[Word and element pointing lines]
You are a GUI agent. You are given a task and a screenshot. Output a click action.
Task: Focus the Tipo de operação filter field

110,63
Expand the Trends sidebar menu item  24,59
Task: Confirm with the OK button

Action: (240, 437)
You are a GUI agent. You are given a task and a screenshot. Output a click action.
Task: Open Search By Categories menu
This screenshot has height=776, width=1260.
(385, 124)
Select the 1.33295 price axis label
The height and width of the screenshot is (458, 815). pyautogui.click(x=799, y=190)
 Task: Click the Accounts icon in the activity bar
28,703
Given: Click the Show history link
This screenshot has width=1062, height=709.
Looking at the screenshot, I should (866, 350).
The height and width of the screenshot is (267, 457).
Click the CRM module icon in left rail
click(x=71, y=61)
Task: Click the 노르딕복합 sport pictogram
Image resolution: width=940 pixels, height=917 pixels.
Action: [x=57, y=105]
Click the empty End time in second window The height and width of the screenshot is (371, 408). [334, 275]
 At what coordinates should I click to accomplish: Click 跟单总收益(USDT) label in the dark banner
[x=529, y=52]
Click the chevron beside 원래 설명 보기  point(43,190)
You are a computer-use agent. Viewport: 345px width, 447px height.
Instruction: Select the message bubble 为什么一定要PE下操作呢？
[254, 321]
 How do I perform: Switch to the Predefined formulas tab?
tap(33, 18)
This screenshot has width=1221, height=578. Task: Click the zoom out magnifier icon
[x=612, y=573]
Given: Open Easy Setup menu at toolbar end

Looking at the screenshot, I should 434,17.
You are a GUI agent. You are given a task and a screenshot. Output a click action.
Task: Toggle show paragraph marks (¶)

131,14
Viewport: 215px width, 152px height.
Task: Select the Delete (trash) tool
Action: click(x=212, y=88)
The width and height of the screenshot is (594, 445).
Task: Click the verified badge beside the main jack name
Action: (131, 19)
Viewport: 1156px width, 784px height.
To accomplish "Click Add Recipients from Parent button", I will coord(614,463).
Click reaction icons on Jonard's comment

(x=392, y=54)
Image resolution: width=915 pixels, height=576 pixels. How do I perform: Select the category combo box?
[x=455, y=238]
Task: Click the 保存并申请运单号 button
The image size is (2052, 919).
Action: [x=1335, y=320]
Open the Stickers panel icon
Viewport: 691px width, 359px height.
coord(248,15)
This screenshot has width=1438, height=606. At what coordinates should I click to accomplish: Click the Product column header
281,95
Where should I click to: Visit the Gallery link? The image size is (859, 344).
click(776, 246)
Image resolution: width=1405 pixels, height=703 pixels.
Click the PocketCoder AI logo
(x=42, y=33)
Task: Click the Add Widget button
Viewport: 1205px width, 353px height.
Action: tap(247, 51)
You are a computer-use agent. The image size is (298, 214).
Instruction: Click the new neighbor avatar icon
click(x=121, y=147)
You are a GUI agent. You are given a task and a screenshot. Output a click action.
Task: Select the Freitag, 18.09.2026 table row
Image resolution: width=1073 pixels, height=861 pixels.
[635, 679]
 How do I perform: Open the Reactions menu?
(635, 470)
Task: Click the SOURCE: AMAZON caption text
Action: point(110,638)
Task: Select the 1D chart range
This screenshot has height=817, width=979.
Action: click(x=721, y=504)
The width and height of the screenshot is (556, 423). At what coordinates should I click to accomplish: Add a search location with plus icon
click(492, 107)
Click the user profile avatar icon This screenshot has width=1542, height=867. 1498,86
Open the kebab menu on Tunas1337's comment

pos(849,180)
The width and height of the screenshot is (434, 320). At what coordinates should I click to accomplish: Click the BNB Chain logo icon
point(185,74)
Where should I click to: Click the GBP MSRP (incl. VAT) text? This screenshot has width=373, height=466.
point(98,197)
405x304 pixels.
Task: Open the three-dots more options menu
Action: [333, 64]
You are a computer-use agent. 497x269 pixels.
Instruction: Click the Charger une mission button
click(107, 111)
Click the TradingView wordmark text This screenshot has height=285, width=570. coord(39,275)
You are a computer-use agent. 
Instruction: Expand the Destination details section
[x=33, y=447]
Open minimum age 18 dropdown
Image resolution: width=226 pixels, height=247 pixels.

> **Exercise objective**
Copy out all of the lines above with no changes.

> **Written response**
You are a GUI agent. You are given a task and a screenshot. Output a click action.
Task: Focus the Tipo de operação filter field

110,63
Expand the Trends sidebar menu item  24,59
Task: Confirm with the OK button

Action: (240, 437)
You are a GUI agent. You are given a task and a screenshot. Output a click action.
Task: Open Search By Categories menu
This screenshot has height=776, width=1260.
(385, 124)
Select the 1.33295 price axis label
The height and width of the screenshot is (458, 815). pyautogui.click(x=799, y=190)
 Task: Click the Accounts icon in the activity bar
28,703
Given: Click the Show history link
This screenshot has width=1062, height=709.
Looking at the screenshot, I should (866, 350).
The height and width of the screenshot is (267, 457).
Click the CRM module icon in left rail
click(x=71, y=61)
Task: Click the 노르딕복합 sport pictogram
Image resolution: width=940 pixels, height=917 pixels.
Action: [x=57, y=105]
Click the empty End time in second window The height and width of the screenshot is (371, 408). [334, 275]
 At what coordinates should I click to accomplish: Click 跟单总收益(USDT) label in the dark banner
[x=529, y=52]
Click the chevron beside 원래 설명 보기  point(43,190)
You are a computer-use agent. Viewport: 345px width, 447px height.
Instruction: Select the message bubble 为什么一定要PE下操作呢？
[254, 321]
 How do I perform: Switch to the Predefined formulas tab?
tap(33, 18)
This screenshot has width=1221, height=578. Task: Click the zoom out magnifier icon
[x=612, y=573]
Given: Open Easy Setup menu at toolbar end

Looking at the screenshot, I should 434,17.
You are a GUI agent. You are given a task and a screenshot. Output a click action.
Task: Toggle show paragraph marks (¶)

131,14
Viewport: 215px width, 152px height.
Task: Select the Delete (trash) tool
Action: click(x=212, y=88)
The width and height of the screenshot is (594, 445).
Task: Click the verified badge beside the main jack name
Action: (131, 19)
Viewport: 1156px width, 784px height.
To accomplish "Click Add Recipients from Parent button", I will coord(614,463).
Click reaction icons on Jonard's comment

(x=392, y=54)
Image resolution: width=915 pixels, height=576 pixels. How do I perform: Select the category combo box?
[x=455, y=238]
Task: Click the 保存并申请运单号 button
The image size is (2052, 919).
Action: [x=1335, y=320]
Open the Stickers panel icon
Viewport: 691px width, 359px height.
coord(248,15)
This screenshot has width=1438, height=606. At what coordinates should I click to accomplish: Click the Product column header
281,95
Where should I click to: Visit the Gallery link? The image size is (859, 344).
click(776, 246)
Image resolution: width=1405 pixels, height=703 pixels.
Click the PocketCoder AI logo
(x=42, y=33)
Task: Click the Add Widget button
Viewport: 1205px width, 353px height.
Action: tap(247, 51)
You are a computer-use agent. The image size is (298, 214).
Instruction: Click the new neighbor avatar icon
click(x=121, y=147)
You are a GUI agent. You are given a task and a screenshot. Output a click action.
Task: Select the Freitag, 18.09.2026 table row
Image resolution: width=1073 pixels, height=861 pixels.
[635, 679]
 How do I perform: Open the Reactions menu?
(635, 470)
Task: Click the SOURCE: AMAZON caption text
Action: point(110,638)
Task: Select the 1D chart range
This screenshot has height=817, width=979.
Action: click(x=721, y=504)
The width and height of the screenshot is (556, 423). At what coordinates should I click to accomplish: Add a search location with plus icon
click(492, 107)
Click the user profile avatar icon This screenshot has width=1542, height=867. 1498,86
Open the kebab menu on Tunas1337's comment

pos(849,180)
The width and height of the screenshot is (434, 320). At what coordinates should I click to accomplish: Click the BNB Chain logo icon
point(185,74)
Where should I click to: Click the GBP MSRP (incl. VAT) text? This screenshot has width=373, height=466.
point(98,197)
405x304 pixels.
Task: Open the three-dots more options menu
Action: [333, 64]
You are a computer-use agent. 497x269 pixels.
Instruction: Click the Charger une mission button
click(107, 111)
Click the TradingView wordmark text This screenshot has height=285, width=570. coord(39,275)
You are a computer-use agent. 
Instruction: Expand the Destination details section
[x=33, y=447]
Open minimum age 18 dropdown
Image resolution: width=226 pixels, height=247 pixels.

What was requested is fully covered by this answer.